Assuming you don't need to do real-time typing, you can probably poll every 3 seconds or so when at peak activity, and if nothing shows up for 5-10 polls, start to crank the interval up (perhaps doubling it every time) until it hits 30-60 seconds. Getting a message back should reset the poll interval back to a few seconds, while sending a message should poll instantly, but probably doesn't need to effect the frequency of polling otherwise.
Honestly, if you are implementing a “basic little AJAX shoutbox/chat”, things like Jabber, Comet etc are overkill for you. These things will require you to run additional
servers/proxies to take the load of the app server and db.
When you think about stuff like presence management (“Joe is typing...”), then things get overly complex for your app (considering “chat” is not your prime focus).
Think about adding widgets from providers like Meebo and Userplane. Once you scale think about the Jabber and the like…
You should check to see if the other user is typing every 5 seconds or so, if the other user is typing, then you can check every 1 second to see if the user has sent a new message. Really though, you should be able to check every 1 second to see if other user is typing and if they are then every .25-.5 second check to see if new message has been sent. With broadband being so generally accepted on the inet, shouldn't be a problem. Go with the longer poll timeout for a dial-up access.
This is a very hard question, keep abuse in mind. Malicious users will hit you as often as possible, with the earliest timestamp faked so as to cause stress on your DB server. Be sure to validate that timestamp, or ignore it, because shouldnt everyone be in the same time anyway?
You can send the polling interval to the user as a function of the other user's response time. That's the best kind of dynamic I think.
http://jabbify.com/home/comet_service
This is a free comet based chat service by the guys who did the jmvc framework.
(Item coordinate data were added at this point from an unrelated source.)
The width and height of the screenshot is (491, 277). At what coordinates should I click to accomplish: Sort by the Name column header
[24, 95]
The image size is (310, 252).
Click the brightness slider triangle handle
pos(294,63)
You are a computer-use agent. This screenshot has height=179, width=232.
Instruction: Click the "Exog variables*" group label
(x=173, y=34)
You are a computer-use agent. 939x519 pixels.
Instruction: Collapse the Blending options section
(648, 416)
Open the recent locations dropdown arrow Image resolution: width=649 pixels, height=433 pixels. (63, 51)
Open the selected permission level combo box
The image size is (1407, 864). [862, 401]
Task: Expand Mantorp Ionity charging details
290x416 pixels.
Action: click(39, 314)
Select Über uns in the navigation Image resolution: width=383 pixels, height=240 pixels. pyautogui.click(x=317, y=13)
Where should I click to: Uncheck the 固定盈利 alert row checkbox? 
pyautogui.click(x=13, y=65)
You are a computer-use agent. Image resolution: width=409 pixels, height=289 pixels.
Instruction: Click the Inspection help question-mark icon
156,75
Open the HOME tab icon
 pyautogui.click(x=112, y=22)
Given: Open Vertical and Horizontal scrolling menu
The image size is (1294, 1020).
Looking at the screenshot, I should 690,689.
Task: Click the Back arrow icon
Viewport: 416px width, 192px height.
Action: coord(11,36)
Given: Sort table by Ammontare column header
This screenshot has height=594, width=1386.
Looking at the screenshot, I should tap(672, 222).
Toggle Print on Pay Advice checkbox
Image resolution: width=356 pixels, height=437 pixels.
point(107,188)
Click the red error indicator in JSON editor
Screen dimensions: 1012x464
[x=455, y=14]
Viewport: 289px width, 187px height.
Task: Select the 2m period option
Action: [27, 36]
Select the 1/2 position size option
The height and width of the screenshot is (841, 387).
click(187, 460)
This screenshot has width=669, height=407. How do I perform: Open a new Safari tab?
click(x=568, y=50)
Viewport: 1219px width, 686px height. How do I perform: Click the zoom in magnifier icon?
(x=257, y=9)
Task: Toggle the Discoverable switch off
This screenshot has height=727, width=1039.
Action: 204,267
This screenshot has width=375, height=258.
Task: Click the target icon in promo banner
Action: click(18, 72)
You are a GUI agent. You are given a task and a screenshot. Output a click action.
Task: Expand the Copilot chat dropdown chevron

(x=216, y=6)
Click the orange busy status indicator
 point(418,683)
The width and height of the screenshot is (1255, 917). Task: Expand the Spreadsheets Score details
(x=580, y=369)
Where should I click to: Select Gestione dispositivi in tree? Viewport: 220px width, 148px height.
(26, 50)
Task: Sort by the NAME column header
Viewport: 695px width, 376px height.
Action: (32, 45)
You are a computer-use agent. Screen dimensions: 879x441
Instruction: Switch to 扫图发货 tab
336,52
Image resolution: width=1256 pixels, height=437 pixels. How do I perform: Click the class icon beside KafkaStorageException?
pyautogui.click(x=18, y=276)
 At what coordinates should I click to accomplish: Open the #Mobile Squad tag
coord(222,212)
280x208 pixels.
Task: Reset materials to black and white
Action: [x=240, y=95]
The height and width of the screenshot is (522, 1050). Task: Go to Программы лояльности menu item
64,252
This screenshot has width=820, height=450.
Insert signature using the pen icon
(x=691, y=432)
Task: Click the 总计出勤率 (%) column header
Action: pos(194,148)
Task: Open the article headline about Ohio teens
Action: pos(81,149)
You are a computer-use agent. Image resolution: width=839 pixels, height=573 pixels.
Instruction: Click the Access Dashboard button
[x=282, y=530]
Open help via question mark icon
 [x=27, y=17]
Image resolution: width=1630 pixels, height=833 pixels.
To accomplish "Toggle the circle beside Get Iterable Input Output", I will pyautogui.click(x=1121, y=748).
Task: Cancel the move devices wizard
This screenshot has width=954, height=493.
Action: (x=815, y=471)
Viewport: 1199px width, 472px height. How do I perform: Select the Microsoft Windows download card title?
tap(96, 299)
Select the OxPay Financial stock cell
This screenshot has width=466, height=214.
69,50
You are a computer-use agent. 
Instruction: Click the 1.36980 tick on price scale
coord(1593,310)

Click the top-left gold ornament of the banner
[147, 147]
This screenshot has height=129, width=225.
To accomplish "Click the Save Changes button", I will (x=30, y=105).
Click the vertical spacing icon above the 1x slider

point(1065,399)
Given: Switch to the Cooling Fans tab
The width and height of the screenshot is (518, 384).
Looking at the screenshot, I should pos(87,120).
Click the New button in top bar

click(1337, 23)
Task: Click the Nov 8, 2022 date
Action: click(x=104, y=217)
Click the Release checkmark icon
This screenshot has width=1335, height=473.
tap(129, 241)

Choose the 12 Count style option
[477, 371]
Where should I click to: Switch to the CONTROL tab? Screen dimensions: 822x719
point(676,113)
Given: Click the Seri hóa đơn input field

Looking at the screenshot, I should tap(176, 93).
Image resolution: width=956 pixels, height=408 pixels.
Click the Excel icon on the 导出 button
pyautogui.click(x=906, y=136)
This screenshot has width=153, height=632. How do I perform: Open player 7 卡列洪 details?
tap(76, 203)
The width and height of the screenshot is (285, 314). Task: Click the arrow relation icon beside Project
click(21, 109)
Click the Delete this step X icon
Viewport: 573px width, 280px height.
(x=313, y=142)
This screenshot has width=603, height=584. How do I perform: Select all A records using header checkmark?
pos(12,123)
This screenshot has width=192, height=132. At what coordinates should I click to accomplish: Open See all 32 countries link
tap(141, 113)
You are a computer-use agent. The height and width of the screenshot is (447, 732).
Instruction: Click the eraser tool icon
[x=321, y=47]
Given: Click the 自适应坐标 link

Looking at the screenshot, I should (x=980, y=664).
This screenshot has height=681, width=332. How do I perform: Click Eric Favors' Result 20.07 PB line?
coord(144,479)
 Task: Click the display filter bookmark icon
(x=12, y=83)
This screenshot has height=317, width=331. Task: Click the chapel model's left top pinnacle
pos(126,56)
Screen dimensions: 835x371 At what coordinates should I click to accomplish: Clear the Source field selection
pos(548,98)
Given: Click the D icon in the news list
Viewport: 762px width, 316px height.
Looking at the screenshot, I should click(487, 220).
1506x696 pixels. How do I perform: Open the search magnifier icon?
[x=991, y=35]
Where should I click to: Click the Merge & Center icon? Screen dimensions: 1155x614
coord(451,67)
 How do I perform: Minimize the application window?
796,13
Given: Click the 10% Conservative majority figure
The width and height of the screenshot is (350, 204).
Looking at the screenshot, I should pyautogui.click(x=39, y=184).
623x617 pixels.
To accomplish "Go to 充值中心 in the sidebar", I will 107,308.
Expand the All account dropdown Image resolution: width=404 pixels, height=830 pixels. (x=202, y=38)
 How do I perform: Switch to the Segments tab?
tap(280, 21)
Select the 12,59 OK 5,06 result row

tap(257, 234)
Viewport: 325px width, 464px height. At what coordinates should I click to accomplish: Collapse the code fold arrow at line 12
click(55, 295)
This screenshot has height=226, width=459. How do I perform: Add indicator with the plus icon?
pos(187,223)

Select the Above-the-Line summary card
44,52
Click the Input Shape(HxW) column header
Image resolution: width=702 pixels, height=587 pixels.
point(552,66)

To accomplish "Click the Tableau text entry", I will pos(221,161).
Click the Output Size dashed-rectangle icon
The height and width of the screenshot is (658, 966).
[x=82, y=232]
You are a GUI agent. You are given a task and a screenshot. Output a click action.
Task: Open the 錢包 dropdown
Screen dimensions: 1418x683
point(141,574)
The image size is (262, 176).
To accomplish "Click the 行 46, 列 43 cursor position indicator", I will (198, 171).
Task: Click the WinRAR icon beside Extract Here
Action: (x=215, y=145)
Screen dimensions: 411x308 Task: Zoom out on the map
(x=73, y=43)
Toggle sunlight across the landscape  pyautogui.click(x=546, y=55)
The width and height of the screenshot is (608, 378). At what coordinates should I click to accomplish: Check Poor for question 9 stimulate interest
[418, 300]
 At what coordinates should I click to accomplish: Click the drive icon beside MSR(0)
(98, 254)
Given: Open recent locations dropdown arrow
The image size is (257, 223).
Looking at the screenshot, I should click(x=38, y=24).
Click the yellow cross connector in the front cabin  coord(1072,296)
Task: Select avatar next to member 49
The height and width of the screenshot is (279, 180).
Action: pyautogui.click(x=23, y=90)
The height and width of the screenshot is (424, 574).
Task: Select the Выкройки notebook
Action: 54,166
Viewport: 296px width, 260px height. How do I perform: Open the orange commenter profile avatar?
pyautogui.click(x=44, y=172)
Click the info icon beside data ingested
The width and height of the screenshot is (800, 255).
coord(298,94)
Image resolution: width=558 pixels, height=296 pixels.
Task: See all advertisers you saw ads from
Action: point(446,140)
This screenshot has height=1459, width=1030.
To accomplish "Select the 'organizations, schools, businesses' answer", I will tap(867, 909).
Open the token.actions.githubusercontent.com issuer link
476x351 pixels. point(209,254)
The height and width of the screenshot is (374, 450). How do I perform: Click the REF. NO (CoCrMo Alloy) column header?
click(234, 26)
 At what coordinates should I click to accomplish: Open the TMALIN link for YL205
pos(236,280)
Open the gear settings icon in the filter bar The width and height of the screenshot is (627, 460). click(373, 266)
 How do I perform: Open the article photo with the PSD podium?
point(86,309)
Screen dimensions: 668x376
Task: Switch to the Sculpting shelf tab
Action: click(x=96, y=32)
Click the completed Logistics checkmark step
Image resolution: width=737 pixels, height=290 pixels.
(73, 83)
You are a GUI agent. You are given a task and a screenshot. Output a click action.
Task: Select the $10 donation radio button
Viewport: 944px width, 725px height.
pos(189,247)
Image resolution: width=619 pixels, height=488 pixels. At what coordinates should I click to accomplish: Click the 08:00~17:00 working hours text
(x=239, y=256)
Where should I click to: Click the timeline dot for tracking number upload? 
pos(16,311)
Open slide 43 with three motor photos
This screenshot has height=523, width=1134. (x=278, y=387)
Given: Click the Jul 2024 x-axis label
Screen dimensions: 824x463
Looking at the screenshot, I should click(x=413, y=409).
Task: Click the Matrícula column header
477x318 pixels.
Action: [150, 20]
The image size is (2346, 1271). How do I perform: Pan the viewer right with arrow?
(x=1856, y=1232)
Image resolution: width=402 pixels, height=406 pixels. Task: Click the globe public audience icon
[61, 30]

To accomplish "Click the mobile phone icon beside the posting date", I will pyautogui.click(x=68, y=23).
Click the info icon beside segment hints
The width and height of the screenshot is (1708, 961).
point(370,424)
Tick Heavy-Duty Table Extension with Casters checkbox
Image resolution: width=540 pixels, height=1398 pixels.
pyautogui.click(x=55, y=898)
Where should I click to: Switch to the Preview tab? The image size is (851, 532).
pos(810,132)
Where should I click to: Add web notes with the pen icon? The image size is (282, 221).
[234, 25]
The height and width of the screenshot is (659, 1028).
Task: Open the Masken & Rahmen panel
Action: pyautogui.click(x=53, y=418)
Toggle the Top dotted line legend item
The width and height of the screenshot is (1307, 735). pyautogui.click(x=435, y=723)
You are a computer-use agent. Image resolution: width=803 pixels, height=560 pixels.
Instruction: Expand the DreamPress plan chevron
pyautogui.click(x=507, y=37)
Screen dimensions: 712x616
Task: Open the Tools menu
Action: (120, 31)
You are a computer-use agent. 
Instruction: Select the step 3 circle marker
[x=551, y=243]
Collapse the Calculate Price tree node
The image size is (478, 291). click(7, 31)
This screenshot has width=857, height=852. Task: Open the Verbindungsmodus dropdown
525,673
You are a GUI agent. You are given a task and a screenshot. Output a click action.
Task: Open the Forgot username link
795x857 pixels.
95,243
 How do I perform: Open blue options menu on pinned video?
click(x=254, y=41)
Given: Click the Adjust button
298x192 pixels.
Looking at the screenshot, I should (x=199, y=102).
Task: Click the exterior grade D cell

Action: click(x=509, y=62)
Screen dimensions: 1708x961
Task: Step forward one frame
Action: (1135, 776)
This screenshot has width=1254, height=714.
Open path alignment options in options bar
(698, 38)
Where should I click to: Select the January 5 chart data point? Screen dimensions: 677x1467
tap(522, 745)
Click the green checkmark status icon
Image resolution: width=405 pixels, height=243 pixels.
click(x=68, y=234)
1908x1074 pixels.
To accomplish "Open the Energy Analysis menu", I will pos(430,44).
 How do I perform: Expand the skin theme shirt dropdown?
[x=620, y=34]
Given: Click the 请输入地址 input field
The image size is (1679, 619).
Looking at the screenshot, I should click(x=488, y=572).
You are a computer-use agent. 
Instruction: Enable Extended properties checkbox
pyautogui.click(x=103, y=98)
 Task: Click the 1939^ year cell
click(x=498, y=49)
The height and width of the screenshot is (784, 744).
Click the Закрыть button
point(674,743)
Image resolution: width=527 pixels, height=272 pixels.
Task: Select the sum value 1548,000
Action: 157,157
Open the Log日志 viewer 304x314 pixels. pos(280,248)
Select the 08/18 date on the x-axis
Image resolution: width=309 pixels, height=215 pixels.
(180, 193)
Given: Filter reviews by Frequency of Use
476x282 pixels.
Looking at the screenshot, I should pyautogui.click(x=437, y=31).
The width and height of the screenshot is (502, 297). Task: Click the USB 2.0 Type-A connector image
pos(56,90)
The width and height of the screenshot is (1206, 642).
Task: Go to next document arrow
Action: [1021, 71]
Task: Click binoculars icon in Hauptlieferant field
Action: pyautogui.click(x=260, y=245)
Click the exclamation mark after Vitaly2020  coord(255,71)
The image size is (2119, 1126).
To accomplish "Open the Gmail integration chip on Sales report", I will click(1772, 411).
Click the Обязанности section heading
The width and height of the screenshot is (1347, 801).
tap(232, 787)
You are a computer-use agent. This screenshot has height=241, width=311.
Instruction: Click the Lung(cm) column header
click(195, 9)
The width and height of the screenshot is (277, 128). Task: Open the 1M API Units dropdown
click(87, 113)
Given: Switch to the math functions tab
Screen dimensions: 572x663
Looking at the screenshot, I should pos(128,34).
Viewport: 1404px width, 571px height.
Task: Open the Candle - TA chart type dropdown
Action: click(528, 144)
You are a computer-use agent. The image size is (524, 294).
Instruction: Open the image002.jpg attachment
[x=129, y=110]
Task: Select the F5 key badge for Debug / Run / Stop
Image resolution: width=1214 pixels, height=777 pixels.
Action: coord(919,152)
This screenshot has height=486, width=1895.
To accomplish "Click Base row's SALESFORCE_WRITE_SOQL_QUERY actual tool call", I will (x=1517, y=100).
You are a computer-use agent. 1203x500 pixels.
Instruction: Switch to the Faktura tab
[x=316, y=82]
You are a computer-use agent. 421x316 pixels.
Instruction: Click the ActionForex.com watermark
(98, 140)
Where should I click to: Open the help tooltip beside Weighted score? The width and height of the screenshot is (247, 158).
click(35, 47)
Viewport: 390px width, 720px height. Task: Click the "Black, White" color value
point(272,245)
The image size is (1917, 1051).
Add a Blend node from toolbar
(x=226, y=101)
Haven't tried it yet, but looks promising.
The professional way of doing this is with a WebSocket javascript connection. You can use a free service like https://socketsbay.com/ for example, and connect using
// Create WebSocket connection.
const socket = new WebSocket('wss://socketsbay.com/wss/v2/[ChannelId]/[ApiKey]/');
// Connection opened
socket.addEventListener('open', function (event) {
socket.send('Hello Server!');
});
// Listen for messages
socket.addEventListener('message', function (event) {
console.log('Message from server ', event.data);
});
You can forget about server pooling time because it will be realtime.